The whisperings got louder and I took her to a children's specialist. He suggested a list of things that could be wrong. Sandwiched among all of
the many possibilities, I heard the word "Leukemia" and I knew. She was put into the hospital for tests and back came the confirmation.
It was a Sunday morning in August and it was warm weather and the doors were open. When I got the telephone call I burst into tears and the woman
next door came running. And that was the end of the tears. I have never cried about her since. For something froze within me and I knew I had to
be strong for my 2 children (a little brother had joined us in 1951) and I had to be strong for my husband who had gone all to pieces.

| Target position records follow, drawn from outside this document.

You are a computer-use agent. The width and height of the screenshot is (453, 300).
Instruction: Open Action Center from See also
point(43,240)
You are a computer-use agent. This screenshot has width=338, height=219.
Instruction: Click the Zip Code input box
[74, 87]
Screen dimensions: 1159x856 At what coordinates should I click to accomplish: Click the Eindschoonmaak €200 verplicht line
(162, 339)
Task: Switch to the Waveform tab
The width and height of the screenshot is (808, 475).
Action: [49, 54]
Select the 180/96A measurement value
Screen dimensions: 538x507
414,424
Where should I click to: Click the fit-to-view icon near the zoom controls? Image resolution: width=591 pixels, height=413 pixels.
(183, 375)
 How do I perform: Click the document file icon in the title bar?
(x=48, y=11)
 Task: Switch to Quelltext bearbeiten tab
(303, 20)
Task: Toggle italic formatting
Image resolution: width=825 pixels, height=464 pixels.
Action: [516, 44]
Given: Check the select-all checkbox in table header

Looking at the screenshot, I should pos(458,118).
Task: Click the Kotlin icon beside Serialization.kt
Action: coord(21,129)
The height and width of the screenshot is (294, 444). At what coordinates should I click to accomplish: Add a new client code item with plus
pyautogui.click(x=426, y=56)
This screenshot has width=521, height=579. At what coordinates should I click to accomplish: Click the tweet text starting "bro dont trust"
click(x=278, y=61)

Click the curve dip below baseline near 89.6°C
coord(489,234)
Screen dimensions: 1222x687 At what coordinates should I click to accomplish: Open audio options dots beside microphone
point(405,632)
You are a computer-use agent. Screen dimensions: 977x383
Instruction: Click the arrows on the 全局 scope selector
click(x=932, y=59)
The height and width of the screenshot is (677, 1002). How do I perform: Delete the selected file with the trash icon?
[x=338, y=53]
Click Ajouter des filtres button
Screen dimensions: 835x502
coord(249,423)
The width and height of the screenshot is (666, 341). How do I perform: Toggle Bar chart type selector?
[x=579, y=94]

She spent some time in the hospital in Madison, WI, but we all knew there was nothing we could do but watch her die. Gradually she went down hill. She lost weight, her hair came out from the little medication they could
try. Her legs ached too much to play. We bought a TV for her but she wasn't very interested. She went fast, which was a blessing. Halloween was coming and I was making costumes for my other children, one was in school
now, and costumes were a necessity. I knew I didn't have much time but I got both costumes made, got the trick-or-treat candy and hired a woman to stay with them when the time came.
They called from the hospital about 7:00 am Oct 30 and told us she was dying so it was time to come and say "goodby." They had her in a crib all alone in the children's Ward. I stood on one side of the crib and her father on the other. About 11:00 she suddenly said "Daddy, move. I can't see that." He thought she wanted to see me so he moved me over to the side of the crib which she was facing. She said, "No, Mommy. You're in the way. I can't see that." We moved, she gazed into the far corner of the room, near the ceiling, and she smiled. Whatever she saw she liked. And so she died.
We drove several hundred miles with the little white casket containing my beautiful daughter and her favorite doll, to bury her with my husband's family in northern WI. As they lowered the casket into the ground, I
thought "This can't be the end. She's here and then she's not here. It can't be."
Several years later some young missionaries from the Church of Jesus Christ of Latter Day Saints came to my door. A somewhat active Presbyterian, I was willing to listen to them, if only to get them out of the miserable
cold weather. When I heard their message, I agreed with all they had to say but one thing impressed me more than anything else. "If you live a righteous life, you will yet get an opportunity to raise this child to adulthood. She lives! She lives in the Spirit World and one day you will be with her again. Right now she is with her Father in Heaven."
Then I knew the answer. It was not the end. I was given the opportunity to give birth to and love this little child, to teach her all that I could in her few short years on earth. To enjoy her beauty, her joy in living, her intelligence, her sweet baby smell, her loving little arms around my neck. I had it all, and someday I will have it again. We were blessed by
her presence. We will again be so blessed.